WASHINGTON – Orders to U.S. factories rose in October by the largest amount in 16 months but a key category that tracks business investment posted an anemic gain.
Factory orders increased 2.7 percent in October, the best showing since a 2.9 percent rise in June 2015, the Commerce Department said Tuesday. The strength came from a 93.8 percent surge in the volatile category of commercial aircraft. A category that serves as a proxy for business investment edged up just 0.2 percent following a 1.5 percent drop in September.
U.S. manufacturers have struggled for much of this year, having to deal with the impact of a strong dollar, which makes their exports more expensive in overseas markets, and big cutbacks in investment spending by energy companies in the wake of falling oil prices.
Orders for durable goods, items expected to last at least three years, rose 4.6 percent, slightly lower than an advance report which had put the gain at 4.8 percent. Orders for nondurable goods such as chemicals, food and paper were up 0.9 percent in October, matching the September increase.

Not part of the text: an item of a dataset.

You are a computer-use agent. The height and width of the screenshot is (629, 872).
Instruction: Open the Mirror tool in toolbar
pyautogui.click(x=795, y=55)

So far this year, orders for nondefense capital goods excluding aircraft - the category used to track business investment - are down 4 percent from the same period in 2015. This weakness in investment has held back overall growth this year.
Economists are forecasting that manufacturing may start seeing better days with energy prices now rising again.
The Institute for Supply Management reported that American factories expanded for the third straight month in November as new orders and production grew at a faster pace.
Stronger output in manufacturing would help support overall economic growth. The U.S. economy grew at an annual rate of 3.2 percent in the third quarter, helped by a rebound in inventory restocking. That was up significantly from weak gains of 0.8 percent in the first quarter and 1.4 percent in the second quarter.
Analysts expect the economy will expand at a 2 percent rate in the current quarter.